The danger in focusing too closely on the man rather than the discontent for which he has become a symbol is twofold.  First, no matter what party banner Thaksin’s supporters fly, they have won every election since 1997 (including the last one in December 2007 under an Army-backed constitution and electoral process).  Deeply contentious court decisions have repeatedly denied various incarnations of this political party their spoils – the crux of the Red Shirts’ bitterness and the demand for new elections.

Second, charges of terrorism are unlikely to sway Thaksin’s supporters at home while raising questions abroad about whether Thaksin, as he claims, was in fact primarily overthrown and convicted of financial crimes for political reasons.  This question already has helped Thaksin remain at large and protect millions of dollars in foreign and domestic bank accounts from Thai government claims. 

May 2010 is not May 1992. Whatever economic and sociocultural grudges the Red Shirt leaders bear, they are clamoring for a piece of the pie, not a radical new future.  The coalition government is invested in progress under a pluralistic political system, even if factions disagree on the best direction. The cohesiveness of the military remains, but its role in politics is no longer as direct as in the past, nor do the generals want to rule.  Most significantly, the violence ended without conspicuous intervention by the King. 

In the end, politicians and the bureaucracy can only secure a peaceful future by following Thaksin’s example: winning support in the dissident northeast by investing in infrastructure, education, health services and other measures designed to raise the standard of living.  This positive approach also could help address the violent anti-government movement by ethnic Malay Muslims in Thailand’s deep South.  Prime Minister Abhisit attributes the Red Shirt demonstrations in part to the fact that the government has been moving in this direction and undercutting Thaksin’s support base.
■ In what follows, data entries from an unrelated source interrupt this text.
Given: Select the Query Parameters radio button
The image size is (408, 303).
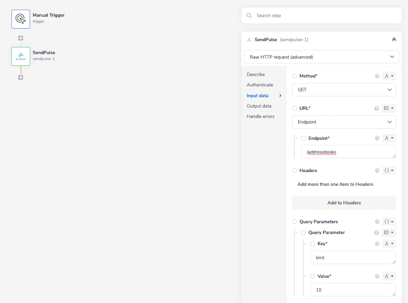Looking at the screenshot, I should [x=295, y=222].
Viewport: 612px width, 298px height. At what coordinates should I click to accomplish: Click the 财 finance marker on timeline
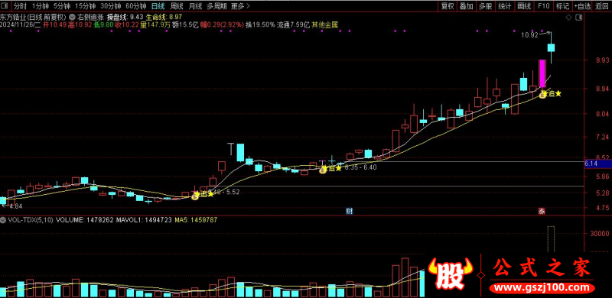click(350, 211)
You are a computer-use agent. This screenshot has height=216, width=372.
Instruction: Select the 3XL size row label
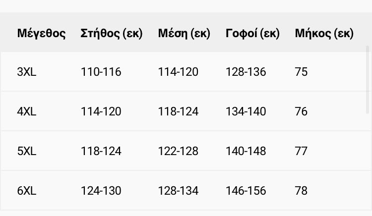tap(27, 72)
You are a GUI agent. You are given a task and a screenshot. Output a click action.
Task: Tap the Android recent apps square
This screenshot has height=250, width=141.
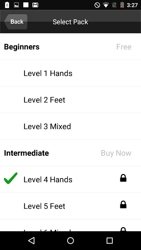[109, 240]
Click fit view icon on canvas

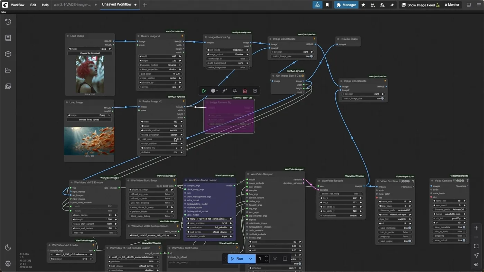pos(476,246)
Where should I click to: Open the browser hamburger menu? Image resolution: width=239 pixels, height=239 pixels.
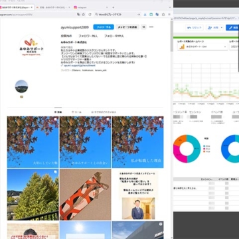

Whether this is the case can only be tested in new elections.

The unresolved conflict may be rooted in generations of Thai politics, but it takes place against a backdrop of accelerated globalization – where too much, too fast, is not a complaint but a recurring motif.  A “perfect storm” of external shocks and internal tensions conflated in Thailand’s current crisis.  Thailand is certainly not unique as a contemporary emerging economy where the skewed distribution of essential services and financial resources dates from the pre-globalization era.  Leaders in other countries where economic changes have outpaced changes in political institutions are watching closely.

Thai leaders have made the constitution an instrument of political adaptation, rather than the bedrock of law.  In this case, the malleability of Thai constitutions may be an asset.  A new constitution that enshrines the core democratic principles of the 1997 version but ensures a more accountable and transparent judicial process would send a strong message about the durability of democracy in the Thai mold.

The U.S. has significant interests at stake – especially democracy and regional stability and should support Thai government initiatives that address these core issues and revalidate Thailand’s democratic development.  If Thailand can overcome this recent upwelling of violent street politics and make the necessary economic and political adjustments to restore stability, it could point the way to other countries in the region that face similar challenges without a democratic framework for meeting them.  In this context, the Obama administration should work with Thailand to forge a broader conception of the Thai-US alliance.  Promoting regional cooperation through the U.S. Lower Mekong Initiative – health, education, climate change adaptation, infrastructure – could help address the development gaps that sent protesters into the streets of Bangkok.